For many years, my quest for a more compliant touring suspension comprised the installation of progressive fork springs plus the use of lighter viscosity fork oils. Progressive springs are a compromise which allows low-speed comfort while preventing excessive bottoming. These springs are useful to ride on the street but not on a race track … but I like them because I’m a street only rider. :)

After having completed the above on my 2015 Versys 650, I decided that it was about time for me to stop procrastinating and to modify the front suspension damping assembly of my bike. I prefer a suspension that soaks up small bumps and pot holes on the road, but at the same time that is still firm enough to absorb the heavy ones. Along with enhanced riding comfort, I needed to avoid causing excessive front end dive during braking.

With the above in mind, I decided to revalve the damping (compression and rebound) in the right front fork of my 2015 Versys 650.

Note: This decision was inspired by this fork revalve thread for Gen 1 and Gen 2 Versys 650:

Fork revalve/ MK-1 / Others

Note: Before tackling a fork revalve, it is important to adjust the bike’s sag. Sag adjustments are well explained in Gustavo’s:

The Science and Black Magic of Suspension Setup


Before reading any further, download Race Tech’s PDF instruction document for the Versys 650.
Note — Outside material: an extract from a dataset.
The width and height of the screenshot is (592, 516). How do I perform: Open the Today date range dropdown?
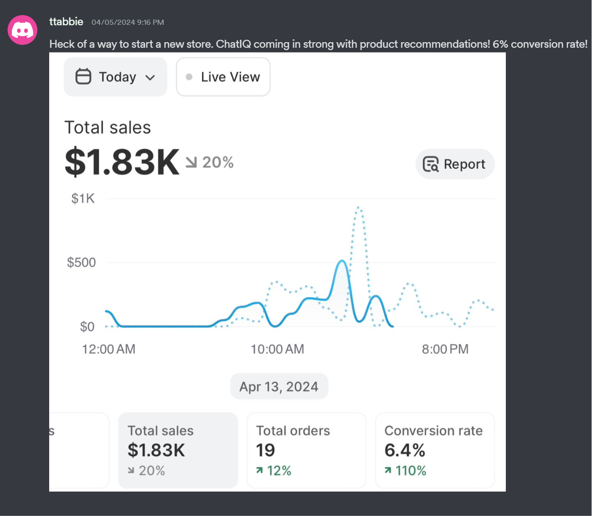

Print the above downloaded instruction document, read it and also examine the diagrams closely. This should prove to be a very useful reference while going through the valving steps below.

Front End Disassembly

The front wheel, fender, calipers, forks, etc. need to be removed as explained in chapter 13-10 of the service manual.

Whenever fork legs are to be disassembled, it is important record each adjuster positions before disassembly. This makes it easier to return the front suspension to the current setting if need be.

If the left fork to be disassembled, the spring preload adjuster should be turned into the softest position.

Top Fork Plug Removal

For USD forks, I like to tape the top of each aluminum plug to protect them and then used a 30mm socket to loosen them.

Note: It is easier to loosen the fork plugs while they are still held by the steering stem rather than waiting to clamp them in a vice.

For the right fork, there is nothing special to watch out for other than the details shown in section 13-11 of the service manual.

Damping (Rebound & Compression) Cartridge Assembly Removal.

As explained in section 13-18 of the service manual, the bottom of the right fork was clamped into a vice (with soft grips). The bottom Allen bolt and copper washer were then removed as shown below.

This 6mm Allen key was used.

Note: I like to use an impact driver to loosen that bottom Allen bolt because, without using it, I have never had much success. When trying to remove these with a regular ratchet, etc., the loosened cartridge often tends to turn with the loosened Allen bolt that you are trying to remove. When that happens, it’s a royal PIA!

From the top of the fork tube, it was now possible to pull out the damping cartridge assembly.

Cartridge Assembly Bottom Cap Removal

The bottom cap shown in the above pic was easily removed by hand. Without the cap, the bottom of the compression valve assembly was now visible.

The removed Allen bolt was then screwed in a couple of turns into the compression valve assembly. I used a plastic mallet to tap the Allen bolt/compression valve assembly in far enough to be able to see and free the lock ring inside the cartridge tube.

Note: This Allen key/socket assembly was used to tap onto the screwed in Allen bolt:

As shown below, a small flathead screwdriver was used to move the lock ring sideways in order to be able to pull it out with long nose pliers.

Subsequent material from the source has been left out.